Мудрец Георгий усмехнулся. О да, и сам он, и его ученики, многие из его учеников, пошли далеко по пути самосовершенствования. Они и впрямь смогли обмануть коварное время, сохранив и тело и разум такими, каковы они у сильных и молодых людей. У мудреца Валида выросли внуки, Бедр-ад-Дин и Хасан, но сам он, Георгий мог поклясться в этом, выглядит едва ли на десяток лет старше, чем выглядел здесь, в далекой стране Аштарат.
– Увы, мой друг, – проговорил Георгий, – боюсь, что твои опасения небеспочвенны. Я тоже слышу его беспокойство. Но ранее приписывал его тому лихорадочному рвению, с которым он стремится овладеть науками.
– Боюсь, что здесь есть и еще что-то. Да, мальчик, это я прекрасно знаю, учится так, будто завтра наступит конец света. И тому есть объяснение – его отец, визирь Рашид, объявил, что в день девятнадцатилетия Хасан станет его советником. И горе юноше, если он даст хоть один неверный совет. Визирь Рашид, увы, в семейных делах куда менее мудр, чем в делах государственных. И потому младший сын его боится и не любит.
– Что ж, такое бывает, Валид.
– О да, мир знает множество примеров этому. Но мне кажется, что не эта боязнь неверного совета и даже не торопливая жадность, с которой учится Хасан, является источником его душевного нездоровья. До меня временами долетают волны необыкновенно возвышенных чувств, что прекрасно для юноши, и почти сразу следом – волны сильнейшего страха. Такого дикого, что я даже не могу подобрать слова, чтобы его описать.

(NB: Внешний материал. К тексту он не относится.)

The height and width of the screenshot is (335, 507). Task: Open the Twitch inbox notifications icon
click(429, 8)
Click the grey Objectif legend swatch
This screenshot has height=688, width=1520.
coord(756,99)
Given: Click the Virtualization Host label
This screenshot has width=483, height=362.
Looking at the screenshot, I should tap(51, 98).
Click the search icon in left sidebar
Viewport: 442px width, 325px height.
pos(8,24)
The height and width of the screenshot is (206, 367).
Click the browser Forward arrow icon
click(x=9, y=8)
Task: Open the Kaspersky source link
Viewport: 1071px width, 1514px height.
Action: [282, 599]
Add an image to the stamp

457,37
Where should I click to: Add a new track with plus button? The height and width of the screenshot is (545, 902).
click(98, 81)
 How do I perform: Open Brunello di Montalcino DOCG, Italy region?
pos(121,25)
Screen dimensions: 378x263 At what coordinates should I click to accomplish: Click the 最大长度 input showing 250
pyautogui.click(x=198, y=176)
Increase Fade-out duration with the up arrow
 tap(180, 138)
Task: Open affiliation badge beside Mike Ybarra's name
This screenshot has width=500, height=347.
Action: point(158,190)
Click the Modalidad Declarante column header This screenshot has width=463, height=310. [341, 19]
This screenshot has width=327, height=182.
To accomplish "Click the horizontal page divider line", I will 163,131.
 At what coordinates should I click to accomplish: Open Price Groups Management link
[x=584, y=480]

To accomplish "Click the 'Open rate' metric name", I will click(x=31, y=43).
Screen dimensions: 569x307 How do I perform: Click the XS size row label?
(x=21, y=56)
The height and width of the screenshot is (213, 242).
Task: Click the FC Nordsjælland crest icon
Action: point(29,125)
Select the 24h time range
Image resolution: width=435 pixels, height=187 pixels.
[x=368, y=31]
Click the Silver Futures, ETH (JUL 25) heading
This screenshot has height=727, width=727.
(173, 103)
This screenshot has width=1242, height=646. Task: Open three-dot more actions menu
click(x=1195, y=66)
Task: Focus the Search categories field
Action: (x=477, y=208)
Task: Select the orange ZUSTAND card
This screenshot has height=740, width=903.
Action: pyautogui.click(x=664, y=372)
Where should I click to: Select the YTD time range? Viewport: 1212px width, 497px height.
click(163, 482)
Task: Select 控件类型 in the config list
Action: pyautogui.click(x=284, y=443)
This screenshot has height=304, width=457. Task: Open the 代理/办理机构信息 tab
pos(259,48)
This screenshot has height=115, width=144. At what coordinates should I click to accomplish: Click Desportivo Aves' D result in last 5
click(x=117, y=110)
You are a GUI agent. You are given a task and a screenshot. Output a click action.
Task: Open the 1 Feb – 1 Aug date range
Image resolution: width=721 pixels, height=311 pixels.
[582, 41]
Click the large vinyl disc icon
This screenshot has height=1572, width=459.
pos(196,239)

– Сильнейшего страха, Валид?
– О да, мне слышатся даже слова, пусть и не столь отчетливо, как при наших беседах. Мальчик часто повторяет «о я несчастнейший из смертных…», и я понимаю, что чувствует он себя именно так.
– Это странно, мой друг. Мальчик влюблен, а его возлюбленная отвечает ему с неменьшим пылом. Он истов в занятиях, и его успехи заметны всем наставникам. Но почему же он чувствует себя несчастнейшим из смертных?
– Ответа на этот вопрос у меня нет, учитель.
– Значит, его найду я. Спасибо, добрый мой друг, что поделился со мной беспокойством. Боюсь, что суета не дает мне возможности должное внимание уделять каждому из своих учеников.
– Благодарю тебя, мудрый мой друг и наставник. Твой ученик, добрый наш царь Темир Благородный, передает тебе привет. Он говорит, что с удовольствием бы сменил царские одежды на платье ученика… Пусть бы всего на несколько дней…
– Это понятно, мальчик. Темир тоже не становится моложе. Но всем хочется вернуться в те дни, когда ты был молод и силен. Передавай ему от меня привет и скажи, что я с удовольствием вспоминаю те дни, когда учил его.
– Благодарю, учитель. Да пребудет с тобой милость Аллаха всесильного, да оградит он тебя от болезней и бедствий сто раз по сто лет.
– Будь счастлив и ты, ученик.
Георгий откинулся в кресле и задумался. Хасан, младший сын визиря Рашида, был во многом, пожалуй, самым лучшим его учеником. Нет, не столько самым лучшим, сколько самым усердным. Наставники нашли к юноше верный подход, дав ему возможность вбирать столько знаний, сколько он в силах поглотить. Именно так, ибо казалось, что разум юноши – это губка, а знания – прекраснейшая из субстанций мира. Но почему он чувствует себя несчастным?